Input data:
===

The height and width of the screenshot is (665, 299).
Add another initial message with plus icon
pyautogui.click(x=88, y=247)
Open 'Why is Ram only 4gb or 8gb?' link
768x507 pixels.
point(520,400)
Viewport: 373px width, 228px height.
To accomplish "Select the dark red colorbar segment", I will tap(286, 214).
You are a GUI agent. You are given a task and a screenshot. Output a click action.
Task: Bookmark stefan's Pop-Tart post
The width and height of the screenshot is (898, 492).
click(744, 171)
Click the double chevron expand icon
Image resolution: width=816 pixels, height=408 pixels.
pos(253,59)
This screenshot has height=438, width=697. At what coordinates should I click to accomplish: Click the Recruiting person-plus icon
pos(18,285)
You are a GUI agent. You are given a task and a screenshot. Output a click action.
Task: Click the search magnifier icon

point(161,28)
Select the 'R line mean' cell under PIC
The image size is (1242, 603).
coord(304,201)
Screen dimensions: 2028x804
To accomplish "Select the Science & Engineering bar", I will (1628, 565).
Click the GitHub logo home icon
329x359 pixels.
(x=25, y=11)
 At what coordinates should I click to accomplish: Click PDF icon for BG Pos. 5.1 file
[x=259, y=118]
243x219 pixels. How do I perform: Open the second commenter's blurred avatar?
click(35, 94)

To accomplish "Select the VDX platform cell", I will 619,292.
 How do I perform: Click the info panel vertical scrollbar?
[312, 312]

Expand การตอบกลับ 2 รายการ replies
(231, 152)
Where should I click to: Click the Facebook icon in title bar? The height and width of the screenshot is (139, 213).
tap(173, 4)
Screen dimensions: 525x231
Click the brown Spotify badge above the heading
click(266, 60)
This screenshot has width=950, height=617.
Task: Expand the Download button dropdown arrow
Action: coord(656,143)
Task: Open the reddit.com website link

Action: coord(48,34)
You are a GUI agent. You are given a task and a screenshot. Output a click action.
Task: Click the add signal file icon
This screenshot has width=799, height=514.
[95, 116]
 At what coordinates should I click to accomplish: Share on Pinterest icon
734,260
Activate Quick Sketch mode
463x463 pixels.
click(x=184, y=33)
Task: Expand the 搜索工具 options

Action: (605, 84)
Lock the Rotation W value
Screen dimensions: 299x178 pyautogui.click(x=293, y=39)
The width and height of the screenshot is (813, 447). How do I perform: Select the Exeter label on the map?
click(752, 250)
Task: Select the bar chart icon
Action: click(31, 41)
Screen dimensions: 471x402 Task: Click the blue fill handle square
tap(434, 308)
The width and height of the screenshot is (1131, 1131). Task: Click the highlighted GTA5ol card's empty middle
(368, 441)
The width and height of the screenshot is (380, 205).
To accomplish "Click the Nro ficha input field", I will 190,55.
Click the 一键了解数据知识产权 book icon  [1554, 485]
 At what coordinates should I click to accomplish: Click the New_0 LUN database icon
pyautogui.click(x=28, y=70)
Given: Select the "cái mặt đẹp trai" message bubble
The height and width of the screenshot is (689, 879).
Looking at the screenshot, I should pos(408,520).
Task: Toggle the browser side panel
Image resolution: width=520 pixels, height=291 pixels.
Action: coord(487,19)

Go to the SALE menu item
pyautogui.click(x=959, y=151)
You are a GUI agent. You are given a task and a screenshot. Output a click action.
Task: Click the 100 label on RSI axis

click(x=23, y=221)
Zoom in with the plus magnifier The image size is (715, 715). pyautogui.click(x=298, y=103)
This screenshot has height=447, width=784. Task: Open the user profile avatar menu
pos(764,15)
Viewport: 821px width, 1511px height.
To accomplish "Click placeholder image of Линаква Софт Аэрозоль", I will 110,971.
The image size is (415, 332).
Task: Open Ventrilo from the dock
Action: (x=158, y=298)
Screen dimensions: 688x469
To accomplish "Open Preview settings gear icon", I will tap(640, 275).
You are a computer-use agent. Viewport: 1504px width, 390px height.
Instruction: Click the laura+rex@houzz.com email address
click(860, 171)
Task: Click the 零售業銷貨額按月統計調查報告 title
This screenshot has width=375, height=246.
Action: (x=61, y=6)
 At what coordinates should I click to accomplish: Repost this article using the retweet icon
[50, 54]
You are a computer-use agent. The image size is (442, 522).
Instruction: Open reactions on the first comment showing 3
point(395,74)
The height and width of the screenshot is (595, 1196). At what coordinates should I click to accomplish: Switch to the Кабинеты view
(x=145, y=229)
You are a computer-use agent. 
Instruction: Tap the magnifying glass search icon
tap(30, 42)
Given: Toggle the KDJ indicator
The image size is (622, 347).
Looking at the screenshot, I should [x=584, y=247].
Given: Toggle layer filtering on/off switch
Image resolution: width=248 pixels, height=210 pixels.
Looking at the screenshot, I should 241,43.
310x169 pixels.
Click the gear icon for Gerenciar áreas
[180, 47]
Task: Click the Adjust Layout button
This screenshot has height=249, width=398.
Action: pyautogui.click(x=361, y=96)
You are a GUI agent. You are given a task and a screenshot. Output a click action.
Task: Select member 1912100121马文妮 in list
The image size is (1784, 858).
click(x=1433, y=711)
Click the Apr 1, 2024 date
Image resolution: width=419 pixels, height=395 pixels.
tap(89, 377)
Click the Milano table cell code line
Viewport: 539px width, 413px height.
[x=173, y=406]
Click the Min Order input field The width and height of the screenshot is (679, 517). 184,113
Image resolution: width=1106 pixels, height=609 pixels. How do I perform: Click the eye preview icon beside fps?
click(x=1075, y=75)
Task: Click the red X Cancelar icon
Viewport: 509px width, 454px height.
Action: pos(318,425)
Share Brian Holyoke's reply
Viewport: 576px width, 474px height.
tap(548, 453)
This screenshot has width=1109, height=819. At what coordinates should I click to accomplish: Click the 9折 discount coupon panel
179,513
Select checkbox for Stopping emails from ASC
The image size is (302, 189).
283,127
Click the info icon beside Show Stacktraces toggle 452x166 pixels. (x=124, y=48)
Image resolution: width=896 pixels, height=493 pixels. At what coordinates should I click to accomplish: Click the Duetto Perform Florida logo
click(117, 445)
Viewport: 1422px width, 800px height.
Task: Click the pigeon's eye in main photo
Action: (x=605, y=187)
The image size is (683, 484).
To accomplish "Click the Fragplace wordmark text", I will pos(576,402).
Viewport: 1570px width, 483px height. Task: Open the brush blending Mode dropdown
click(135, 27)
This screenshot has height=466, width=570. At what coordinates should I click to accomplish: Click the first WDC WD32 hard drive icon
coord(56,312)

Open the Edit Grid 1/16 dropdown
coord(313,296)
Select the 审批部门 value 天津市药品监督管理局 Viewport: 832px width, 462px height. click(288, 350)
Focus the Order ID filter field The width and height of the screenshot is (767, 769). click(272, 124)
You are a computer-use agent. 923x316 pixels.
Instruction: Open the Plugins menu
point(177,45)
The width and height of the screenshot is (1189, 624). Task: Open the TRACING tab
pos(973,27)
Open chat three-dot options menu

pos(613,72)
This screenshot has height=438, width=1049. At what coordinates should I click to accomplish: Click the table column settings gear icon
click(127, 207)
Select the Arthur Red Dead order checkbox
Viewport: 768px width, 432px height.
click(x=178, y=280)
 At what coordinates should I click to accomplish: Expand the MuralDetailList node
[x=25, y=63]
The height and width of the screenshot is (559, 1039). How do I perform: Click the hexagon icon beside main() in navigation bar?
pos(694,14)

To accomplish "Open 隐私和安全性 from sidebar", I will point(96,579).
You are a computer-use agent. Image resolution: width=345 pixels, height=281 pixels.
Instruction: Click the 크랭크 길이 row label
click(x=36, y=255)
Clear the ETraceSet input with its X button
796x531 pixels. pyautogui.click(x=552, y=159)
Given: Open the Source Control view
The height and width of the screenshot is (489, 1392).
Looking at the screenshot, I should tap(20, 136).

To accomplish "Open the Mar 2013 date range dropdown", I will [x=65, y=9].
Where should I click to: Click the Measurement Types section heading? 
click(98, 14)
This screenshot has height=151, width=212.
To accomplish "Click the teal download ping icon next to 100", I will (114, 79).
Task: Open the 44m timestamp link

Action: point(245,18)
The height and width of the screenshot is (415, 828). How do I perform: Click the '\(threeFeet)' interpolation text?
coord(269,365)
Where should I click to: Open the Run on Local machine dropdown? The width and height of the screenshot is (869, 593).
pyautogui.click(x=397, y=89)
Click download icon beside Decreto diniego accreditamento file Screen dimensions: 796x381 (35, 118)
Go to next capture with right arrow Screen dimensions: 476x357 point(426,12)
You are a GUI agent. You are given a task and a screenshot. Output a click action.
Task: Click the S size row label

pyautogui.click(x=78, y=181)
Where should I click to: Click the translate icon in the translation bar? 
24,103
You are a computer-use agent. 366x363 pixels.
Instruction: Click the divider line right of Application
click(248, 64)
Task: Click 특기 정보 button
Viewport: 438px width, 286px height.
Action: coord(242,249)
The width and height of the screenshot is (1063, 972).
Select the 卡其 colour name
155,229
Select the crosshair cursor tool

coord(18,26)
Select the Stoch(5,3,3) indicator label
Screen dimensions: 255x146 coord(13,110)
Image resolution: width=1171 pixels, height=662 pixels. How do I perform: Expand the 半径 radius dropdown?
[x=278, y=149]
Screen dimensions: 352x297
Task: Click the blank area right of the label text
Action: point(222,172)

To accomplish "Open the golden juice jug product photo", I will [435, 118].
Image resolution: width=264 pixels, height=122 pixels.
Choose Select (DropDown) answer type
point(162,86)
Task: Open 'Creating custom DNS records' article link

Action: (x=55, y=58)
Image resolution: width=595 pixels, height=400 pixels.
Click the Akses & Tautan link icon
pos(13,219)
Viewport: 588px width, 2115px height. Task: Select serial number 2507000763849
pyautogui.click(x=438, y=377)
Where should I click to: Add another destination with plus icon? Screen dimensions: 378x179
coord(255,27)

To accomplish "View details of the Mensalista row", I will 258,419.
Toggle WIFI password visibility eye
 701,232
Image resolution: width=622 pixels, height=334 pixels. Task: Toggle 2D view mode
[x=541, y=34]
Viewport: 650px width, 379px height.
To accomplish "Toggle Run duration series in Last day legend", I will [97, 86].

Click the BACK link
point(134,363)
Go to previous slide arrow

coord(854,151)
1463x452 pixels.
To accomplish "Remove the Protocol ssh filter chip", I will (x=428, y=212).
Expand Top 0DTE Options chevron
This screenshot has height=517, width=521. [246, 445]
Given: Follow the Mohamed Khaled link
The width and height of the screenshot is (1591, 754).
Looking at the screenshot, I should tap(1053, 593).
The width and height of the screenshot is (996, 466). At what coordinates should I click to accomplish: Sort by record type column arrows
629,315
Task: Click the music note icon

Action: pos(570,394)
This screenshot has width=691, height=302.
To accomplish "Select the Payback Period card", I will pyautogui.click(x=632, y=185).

===

What you are asked to do: All lines of the records above with the word "next" in them are to be copied.

Solution to this problem:
To accomplish "Click the teal download ping icon next to 100", I will (114, 79).
Go to next capture with right arrow Screen dimensions: 476x357 point(426,12)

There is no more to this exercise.